I've always been someone who has always told everyone to vote no matter what.
I've worked and volunteered for the Democratic party and for progressive causes since I was a teenager. I took on unpaid internships. I went without food for a couple days here and a couple days there if it meant I could stay where I was needed, canvass and make phone calls.
I did that because I believed in the sanctity of the franchise, in the sacred promise that elections meant something. So many people have died to protect our rights, after all, how could they not?
I've never felt that faith truly shaken until today.
Someone tell me I'm wrong. Someone tell me this isn't going to stand as a horrible precedent. That billionaires aren't going to use this as a blueprint for blackmailing and replacing elected officials they don't like.
Please tell me that we haven't lost our voice because we can't protect our own. Please tell me that we won't be stuck trying to convince elected officials to do the progressive thing only for them to tell us "look what happened to Biden."
Someone tell me that primary elections won't be overturned again. Someone tell me that this won't become a trend.
Someone tell me that the one good thing about this is that the president left voluntarily and that at least the public can't see the gun hidden under Elon Musk and Marc Andreessen's coats.

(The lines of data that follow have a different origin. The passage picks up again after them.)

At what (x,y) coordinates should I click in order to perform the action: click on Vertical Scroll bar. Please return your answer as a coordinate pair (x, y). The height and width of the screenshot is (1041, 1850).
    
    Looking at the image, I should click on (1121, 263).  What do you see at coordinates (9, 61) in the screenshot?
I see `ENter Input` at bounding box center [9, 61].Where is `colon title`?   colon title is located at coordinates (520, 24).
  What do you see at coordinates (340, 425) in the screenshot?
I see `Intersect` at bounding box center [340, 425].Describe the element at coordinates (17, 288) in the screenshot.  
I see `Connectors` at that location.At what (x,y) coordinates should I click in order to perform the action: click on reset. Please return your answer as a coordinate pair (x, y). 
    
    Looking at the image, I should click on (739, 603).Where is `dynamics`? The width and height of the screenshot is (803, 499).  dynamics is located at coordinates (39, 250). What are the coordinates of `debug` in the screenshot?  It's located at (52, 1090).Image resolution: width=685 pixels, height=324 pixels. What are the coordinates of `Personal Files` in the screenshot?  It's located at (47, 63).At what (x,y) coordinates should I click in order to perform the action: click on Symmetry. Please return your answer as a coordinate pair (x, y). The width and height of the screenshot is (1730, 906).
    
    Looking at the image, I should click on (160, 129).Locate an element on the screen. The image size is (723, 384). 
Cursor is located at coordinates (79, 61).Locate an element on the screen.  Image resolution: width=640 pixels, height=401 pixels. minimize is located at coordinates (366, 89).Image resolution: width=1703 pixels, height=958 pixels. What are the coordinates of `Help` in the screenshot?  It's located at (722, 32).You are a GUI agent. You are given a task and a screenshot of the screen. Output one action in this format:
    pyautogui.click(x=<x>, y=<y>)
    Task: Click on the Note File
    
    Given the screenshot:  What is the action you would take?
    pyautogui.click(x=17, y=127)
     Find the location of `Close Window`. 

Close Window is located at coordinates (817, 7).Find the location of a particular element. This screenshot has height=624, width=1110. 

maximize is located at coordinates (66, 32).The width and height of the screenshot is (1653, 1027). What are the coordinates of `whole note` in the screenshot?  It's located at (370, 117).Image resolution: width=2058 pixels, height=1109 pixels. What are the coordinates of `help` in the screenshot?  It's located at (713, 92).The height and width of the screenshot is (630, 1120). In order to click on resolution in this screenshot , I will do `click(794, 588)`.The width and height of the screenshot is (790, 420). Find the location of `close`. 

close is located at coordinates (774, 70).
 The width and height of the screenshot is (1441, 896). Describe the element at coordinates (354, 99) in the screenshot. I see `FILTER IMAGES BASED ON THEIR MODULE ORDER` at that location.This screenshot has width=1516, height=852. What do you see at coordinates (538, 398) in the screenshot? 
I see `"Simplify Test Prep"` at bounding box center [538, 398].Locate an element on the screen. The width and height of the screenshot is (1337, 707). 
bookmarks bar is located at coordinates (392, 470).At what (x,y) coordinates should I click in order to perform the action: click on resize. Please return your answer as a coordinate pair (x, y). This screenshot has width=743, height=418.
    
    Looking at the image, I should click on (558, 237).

I was on a textbank when I heard the news. Which is good because if I was on a phone bank who knows what the poor person on the other end would have heard. I have to figure out how I'm going to keep doing these canvasses and phone banks and text banks and not let our special progressive microbrewed cynicism drown me before the election.
And now I'm trying to convince myself not only that all this volunteering works, because your vote is somehow still sacred, somehow still the final word but don't believe your lying eyes, but I'm trying to convince myself that I can get other people to agree.
We have stripped the idealism from our movement like so much used paint. Or rather, we have allowed it to happen. And now, somehow, we have to put it back, and fast.
Maybe the world was trying to tell me something and we should hold off on trying for a child after all.